• _Items_
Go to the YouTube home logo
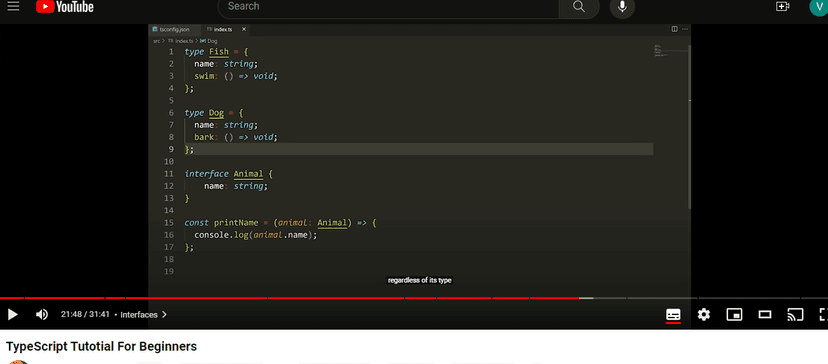Screen dimensions: 828x364 coord(65,6)
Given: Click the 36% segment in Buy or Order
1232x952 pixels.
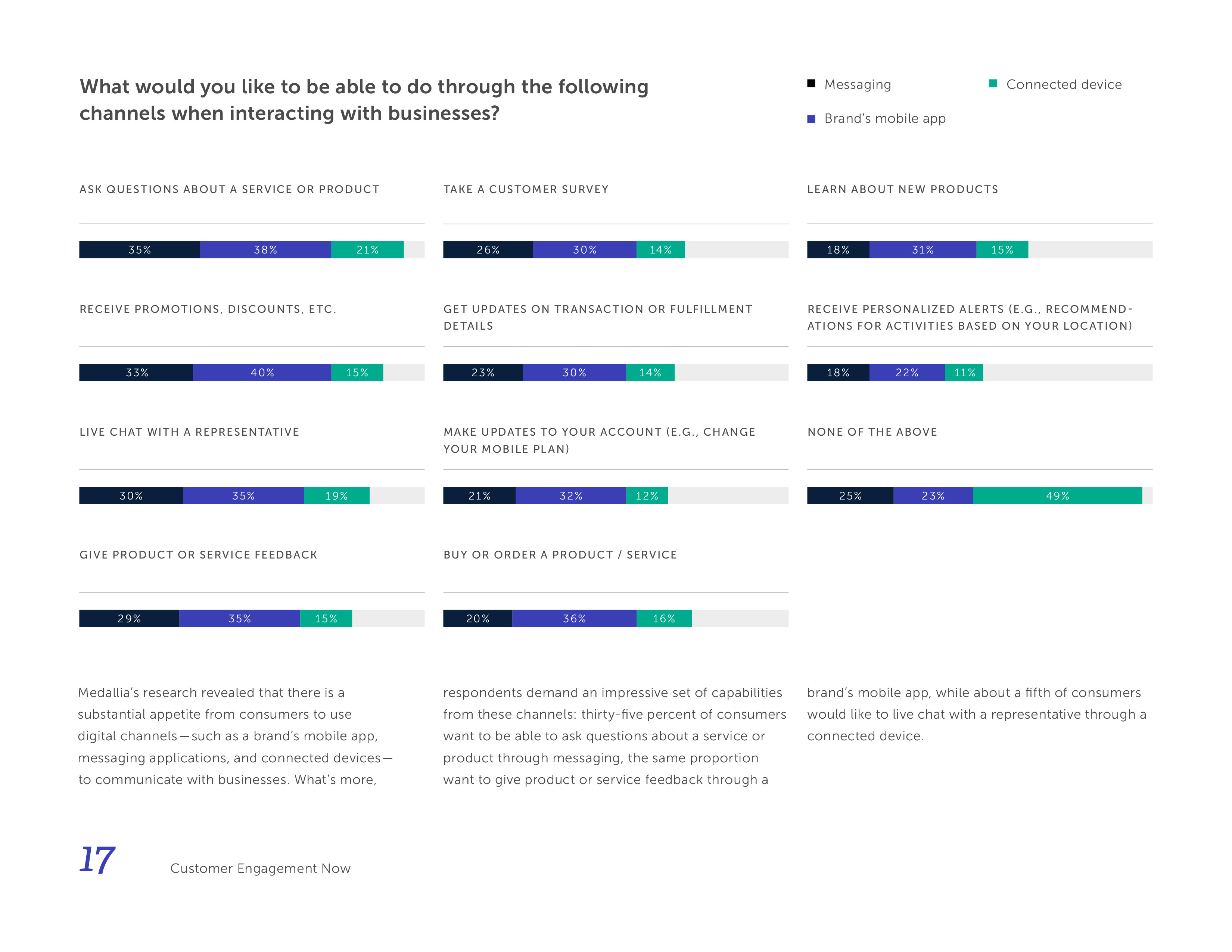Looking at the screenshot, I should pos(574,619).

• _Challenge_
Switch "segment" to "slice" and write out all the lines of the items above again, changing nothing else. Leave the pictures out.

• _Exercise output_
Go to the YouTube home logo
Screen dimensions: 828x364 coord(65,6)
Given: Click the 36% slice in Buy or Order
1232x952 pixels.
Looking at the screenshot, I should pos(574,619).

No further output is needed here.